Somewhere below are a line with "Verlage (58, 1963)" and a later line with "[Instagram] (161, 1868)". Output exactly those lines and all lines between them.

### Available records
▬▬▬▬▬▬▬▬▬▬

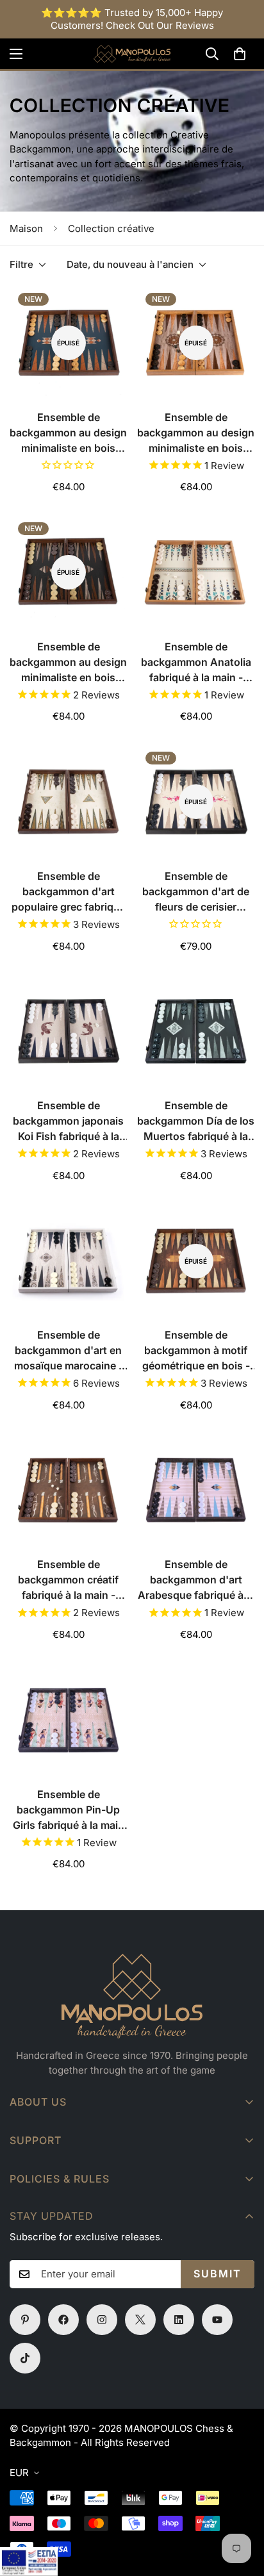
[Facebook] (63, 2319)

▬▬▬▬▬▬▬▬▬▬

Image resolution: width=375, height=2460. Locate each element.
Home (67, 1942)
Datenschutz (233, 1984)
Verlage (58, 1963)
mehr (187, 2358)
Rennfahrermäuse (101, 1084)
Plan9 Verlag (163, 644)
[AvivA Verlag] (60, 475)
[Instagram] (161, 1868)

▬▬▬▬▬▬▬▬▬▬

### Task result
Verlage (58, 1963)
mehr (187, 2358)
Rennfahrermäuse (101, 1084)
Plan9 Verlag (163, 644)
[AvivA Verlag] (60, 475)
[Instagram] (161, 1868)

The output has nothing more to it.